- _DOCUMENT_

----------

Anyone who is seeking to come to the United States to live or work in Corona, California has to meet certain criteria. While some people come to the country because of their employment, many others come to be reunited with family members who are already citizens. In a recent speech, President Donald Trump signaled his desire to move away from a family-based model and adopt a merit-based system for deciding who can come to the U.S. Here is a look at what that type of system may involve.

According to USA Today, if implemented correctly, a merit-based system could be successful. Many who are in favor of it look to Australia and Canada as examples of countries that use a point system to decide who may enter. Certain attributes, such as education, languages spoken and work experience, would be assigned points and only those with the most points would earn entrance to the U.S.

Supporters argue that by only welcoming those who can contribute greatly to society, it will strengthen the economy. Detractors point out that non-skilled workers are also important to the U.S. economy and that excluding those types of people from immigrating to the U.S. may actually harm some businesses.

In particular, construction and farming, two key industries, may suffer from a lack of workers if only highly-skilled foreigners are admitted, reports Money Magazine. That is because many Americans consider such jobs beneath them and are unwilling to accept that type of employment. Also, if a person enters the country because he or she is considered highly skilled and educated, this does not mean that they will be able to secure employment once they are here that utilizes those skills. At this point, no specific policy recommendations have been issued by the Trump administration.

----------

- _WRITTEN EXERCISE_
Reproduce the passage above on a merit-based immigration system word for word, in full.

----------

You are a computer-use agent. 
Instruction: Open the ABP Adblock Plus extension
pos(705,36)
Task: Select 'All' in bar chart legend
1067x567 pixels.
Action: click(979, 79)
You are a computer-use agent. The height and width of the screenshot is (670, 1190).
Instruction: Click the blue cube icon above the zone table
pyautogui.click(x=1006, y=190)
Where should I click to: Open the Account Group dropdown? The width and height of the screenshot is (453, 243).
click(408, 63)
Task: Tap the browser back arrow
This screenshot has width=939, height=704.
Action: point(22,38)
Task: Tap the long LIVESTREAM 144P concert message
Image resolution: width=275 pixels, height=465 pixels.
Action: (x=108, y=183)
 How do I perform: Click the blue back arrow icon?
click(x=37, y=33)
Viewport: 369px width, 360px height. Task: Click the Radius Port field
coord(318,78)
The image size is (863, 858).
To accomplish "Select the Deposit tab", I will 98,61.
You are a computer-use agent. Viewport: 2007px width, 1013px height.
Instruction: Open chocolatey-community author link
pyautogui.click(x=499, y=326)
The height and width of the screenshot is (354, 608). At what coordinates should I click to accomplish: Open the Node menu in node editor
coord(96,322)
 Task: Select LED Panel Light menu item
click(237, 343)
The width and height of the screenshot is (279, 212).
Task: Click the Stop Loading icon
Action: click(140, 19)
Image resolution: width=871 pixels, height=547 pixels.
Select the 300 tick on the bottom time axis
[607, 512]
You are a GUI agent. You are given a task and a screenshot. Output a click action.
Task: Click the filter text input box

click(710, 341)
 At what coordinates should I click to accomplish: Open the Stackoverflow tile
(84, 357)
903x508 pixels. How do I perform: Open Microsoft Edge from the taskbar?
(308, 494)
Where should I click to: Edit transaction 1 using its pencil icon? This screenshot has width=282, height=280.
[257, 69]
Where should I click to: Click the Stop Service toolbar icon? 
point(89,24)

----------

- _FULL RESPONSE_
Anyone who is seeking to come to the United States to live or work in Corona, California has to meet certain criteria. While some people come to the country because of their employment, many others come to be reunited with family members who are already citizens. In a recent speech, President Donald Trump signaled his desire to move away from a family-based model and adopt a merit-based system for deciding who can come to the U.S. Here is a look at what that type of system may involve.

According to USA Today, if implemented correctly, a merit-based system could be successful. Many who are in favor of it look to Australia and Canada as examples of countries that use a point system to decide who may enter. Certain attributes, such as education, languages spoken and work experience, would be assigned points and only those with the most points would earn entrance to the U.S.

Supporters argue that by only welcoming those who can contribute greatly to society, it will strengthen the economy. Detractors point out that non-skilled workers are also important to the U.S. economy and that excluding those types of people from immigrating to the U.S. may actually harm some businesses.

In particular, construction and farming, two key industries, may suffer from a lack of workers if only highly-skilled foreigners are admitted, reports Money Magazine. That is because many Americans consider such jobs beneath them and are unwilling to accept that type of employment. Also, if a person enters the country because he or she is considered highly skilled and educated, this does not mean that they will be able to secure employment once they are here that utilizes those skills. At this point, no specific policy recommendations have been issued by the Trump administration.